Fitness and nutrition are hot topics these days, due in part to a soaring obesity rate in the United States, and workplace wellness is no exception.
Why? Healthy employees are more successful and of greater benefit to an employer, not to mention happier and often less costly in terms of health care. Your school or district may already include incentives for employees to get or stay in shape.
"When an employee is well and focused on [his or her] job, the productivity and quality of the work increases," says workplace wellness professional Rob Davenport.
Davenport says their wellness program, a concept becoming more common by the day and even endorsed by various Centers for Disease Control and Prevention initiatives, is one of the most comprehensive in the country. High-risk areas for their employees are low nutritional status and excess weight -- the same as most Americans -- so their curriculum includes an annual health risk assessment, wellness walks, and programs like a grocery store tour and restaurant lunch outing designed to help employees learn to make more nutritious choices.
Here, to help you improve overall health and perhaps even ward off the flu so you don't lose a second of hard work, are some of Davenport's recommended lifestyle changes:
Change your perception.

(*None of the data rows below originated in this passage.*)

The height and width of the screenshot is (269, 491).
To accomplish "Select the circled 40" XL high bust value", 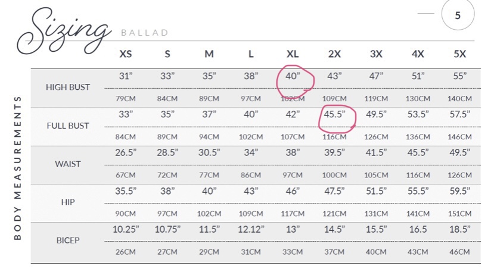I will click(293, 76).
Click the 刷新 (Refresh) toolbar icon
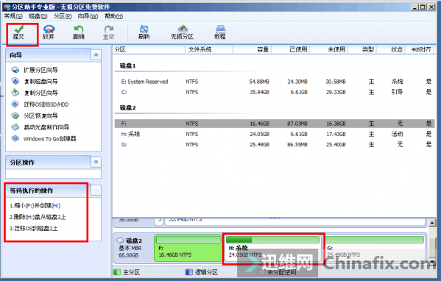 tap(144, 29)
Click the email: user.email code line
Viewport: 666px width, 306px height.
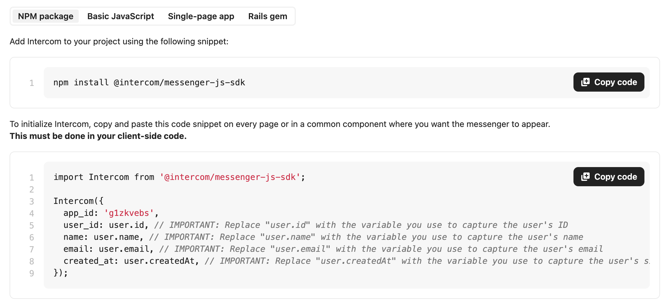pyautogui.click(x=106, y=249)
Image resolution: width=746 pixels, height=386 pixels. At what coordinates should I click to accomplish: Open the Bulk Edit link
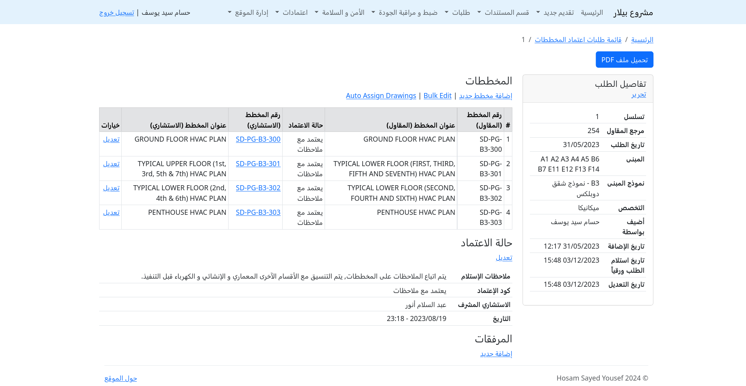437,96
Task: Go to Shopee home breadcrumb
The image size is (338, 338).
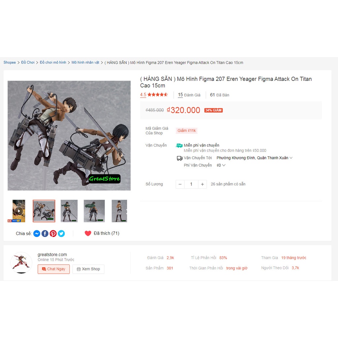Action: [10, 62]
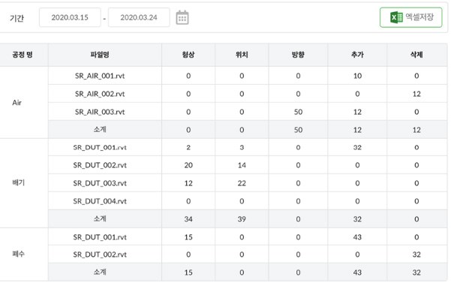Edit the start date 2020.03.15 field

pyautogui.click(x=70, y=17)
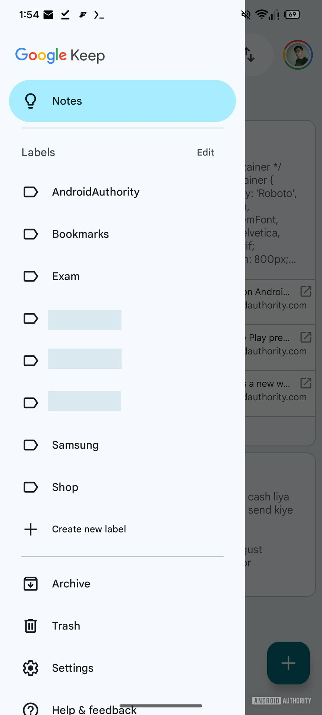The width and height of the screenshot is (322, 715).
Task: Open Keep Settings
Action: (73, 668)
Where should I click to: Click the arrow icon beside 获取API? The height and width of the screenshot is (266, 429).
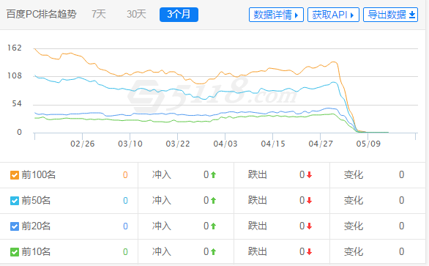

The largest perceived obstacle to getting fit is time, especially for those working full time, but it's really just a matter of prioritizing your health, Davenport says. "People who rate personal health high will make time to work out, meditate and do things that are conducive to leading a healthy life."
Put it on your calendar. Schedule your workout like you would a meeting, and pick times when you're always available so you can be consistent.
Strive for balance. Davenport says people who are truly well live their lives in moderation. That means if you can't fit in a solid 30-minute block of exercise, three 10-minute increments, such as three short, brisk walks during the day, can still improve fitness.